Termina a guerra, e ele quer voltar para casa, mas não pode: é-lhe absolutamente proibido. Quereria ao menos escrever algumas linhas, dizer aos seus que está bem, que venham buscá-lo, que lhe façam saber se sua mãe ainda está neste mundo: mas não lho permitem.
Ora, suponde que, um dia, esse soldado possa fugir, e, depois de viagens e esforços e fadigas sem número, uma noite ele chegue finalmente à sua aldeia e, empurrando cautelosamente a porta da sua casinha rústica, ao frouxo clarão da candeia, ele veja o rosto de sua mãe; dizei-me, poderíeis imaginar o delírio de alegria que se teria naquela casa e naquela aldeia?
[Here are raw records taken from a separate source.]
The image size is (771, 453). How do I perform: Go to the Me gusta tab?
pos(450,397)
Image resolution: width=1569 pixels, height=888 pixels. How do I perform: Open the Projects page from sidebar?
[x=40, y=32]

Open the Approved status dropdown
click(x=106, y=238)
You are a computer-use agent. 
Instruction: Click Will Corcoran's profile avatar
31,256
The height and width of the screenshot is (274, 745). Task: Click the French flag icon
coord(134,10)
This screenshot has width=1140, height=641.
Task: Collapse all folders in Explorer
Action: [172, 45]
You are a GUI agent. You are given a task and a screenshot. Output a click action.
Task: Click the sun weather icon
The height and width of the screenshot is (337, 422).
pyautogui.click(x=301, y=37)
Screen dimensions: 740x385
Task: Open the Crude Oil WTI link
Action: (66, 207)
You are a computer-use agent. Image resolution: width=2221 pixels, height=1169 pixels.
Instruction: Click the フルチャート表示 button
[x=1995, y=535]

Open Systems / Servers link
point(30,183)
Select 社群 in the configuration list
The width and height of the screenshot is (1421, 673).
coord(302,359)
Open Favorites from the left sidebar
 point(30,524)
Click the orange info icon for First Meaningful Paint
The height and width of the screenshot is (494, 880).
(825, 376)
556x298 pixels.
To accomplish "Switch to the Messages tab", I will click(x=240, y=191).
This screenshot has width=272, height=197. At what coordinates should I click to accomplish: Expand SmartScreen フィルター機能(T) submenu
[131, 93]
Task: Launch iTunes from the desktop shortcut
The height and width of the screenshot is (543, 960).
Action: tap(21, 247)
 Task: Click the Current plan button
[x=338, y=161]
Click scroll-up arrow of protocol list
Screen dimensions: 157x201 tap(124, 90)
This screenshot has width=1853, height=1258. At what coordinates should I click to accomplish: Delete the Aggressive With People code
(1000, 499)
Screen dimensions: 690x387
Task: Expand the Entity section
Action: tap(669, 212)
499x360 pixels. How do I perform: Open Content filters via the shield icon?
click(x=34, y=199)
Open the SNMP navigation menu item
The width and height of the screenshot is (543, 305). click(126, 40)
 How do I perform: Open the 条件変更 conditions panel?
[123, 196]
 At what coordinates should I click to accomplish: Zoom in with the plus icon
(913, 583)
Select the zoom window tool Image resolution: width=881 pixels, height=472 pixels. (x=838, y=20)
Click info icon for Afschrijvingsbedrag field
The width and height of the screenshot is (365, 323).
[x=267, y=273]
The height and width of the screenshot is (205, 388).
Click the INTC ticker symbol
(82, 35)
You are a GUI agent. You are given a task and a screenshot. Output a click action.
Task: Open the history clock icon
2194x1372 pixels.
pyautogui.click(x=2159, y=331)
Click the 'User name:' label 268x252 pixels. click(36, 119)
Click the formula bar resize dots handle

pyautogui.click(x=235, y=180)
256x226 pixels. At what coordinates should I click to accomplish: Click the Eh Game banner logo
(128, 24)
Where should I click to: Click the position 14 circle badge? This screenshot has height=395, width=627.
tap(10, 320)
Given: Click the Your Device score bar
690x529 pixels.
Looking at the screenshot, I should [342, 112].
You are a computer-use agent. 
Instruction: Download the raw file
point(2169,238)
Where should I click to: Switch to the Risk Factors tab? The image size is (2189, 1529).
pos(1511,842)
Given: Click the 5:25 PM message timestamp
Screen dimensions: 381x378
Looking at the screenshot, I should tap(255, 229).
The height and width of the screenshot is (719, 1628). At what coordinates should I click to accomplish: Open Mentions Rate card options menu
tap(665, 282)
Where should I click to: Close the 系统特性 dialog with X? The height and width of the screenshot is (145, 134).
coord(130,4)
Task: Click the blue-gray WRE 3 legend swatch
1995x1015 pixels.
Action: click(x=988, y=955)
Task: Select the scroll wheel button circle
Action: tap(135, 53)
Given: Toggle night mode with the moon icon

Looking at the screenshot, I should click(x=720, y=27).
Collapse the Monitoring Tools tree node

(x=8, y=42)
Contudo, é esta uma imagem pálida daquilo que sucederá para os bons no dia do juízo universal. Na vida, nós somos soldados que combatem para conquistar a pátria celeste. Neste vale de exílio, quanto trabalho, quantos esforços, quantas lutas para vencermos, para nos mantermos livres! Mal vencemos uma prova, outra mais dura começa. Parece-nos já possuirmos o Paraíso, e eis que a tentação, uma borrasca ameaça arrebatar-no-lo. A vida é sempre assim. Mas no dia do juízo tudo estará findo; a dor não passará de uma doce recordação. Começará a festa perene.
Se vivêssemos os nossos dias sob a luz que vem desse dia, como carregaríamos de bom grado a nossa cruz! Os Santos compreendiam muito bem estas coisas.
S. Pedro Mártir, exorcista da Igreja de Roma nos primeiros tempos do cristianismo, quando foi lançado em prisão pela fé, disse ao carcereiro estar pronto, em nome de Cristo, a livrar a filha dele do demônio de que estava possessa havia vários anos. Surpreso ante tal proposta, o carcereiro perguntou-lhe por que não se servia da onipotência do nome de Jesus para se livrar a si mesmo da prisão.
E ele: “Conheço muito bem as vantagens dos meus grilhões, e por motivo algum quereria libertar-me”.
Se pudermos levar um pouco de conforto a nossos irmãos, faça-mo-lo sempre de bom grado; porém, ao contrário, as nossas cruzes, apreciemo-las como elas merecem, e, antes de pedirmos ao Senhor que no-las tire, peçamos-lhe, nos dê força para carregá-las com resignação e amor. Tanto mais gozaremos quanto mais houvermos trabalhado, sofrido, chorado por amor de Deus.
Conclusão.
Um rei idólatra, da Bulgária, deu ordem a S. Metódio para pintar no seu palácio a coisa mais terrível e espantosa que ele soube-se. O bom religioso, recomendando-se a Deus para que o seu trabalho resultasse bem frutuoso para a alma do rei, pôs-se a pintar o juízo universal. Completada a obra, avisou o rei que se dignasse de ir vê-la. Este, avistando a terrível majestade de Deus no ato de amaldiçoar os condenados, foi presa de grande temor, e perguntou o que era que significava aquele espetáculo espantoso. Então o santo explicou-lhe com tanta ousadia, que, cedendo à graça divina, quis o rei idólatra receber o Batismo. Depois do que, quase todos, no seu reino, abraçaram a fé cristã.
Não um santo, porém o próprio Jesus Cristo fala a nós, no dia de hoje, sobre o juízo universal. De nos convertermos da idolatria, talvez não tenhamos necessidade; mas há que avivar a fé na vida futura. Há que pedir ao Senhor que nos faça desprezar as alegrias do mundo, e amar as nossas cruzes, que nos fazem ganhar as alegrias do céu.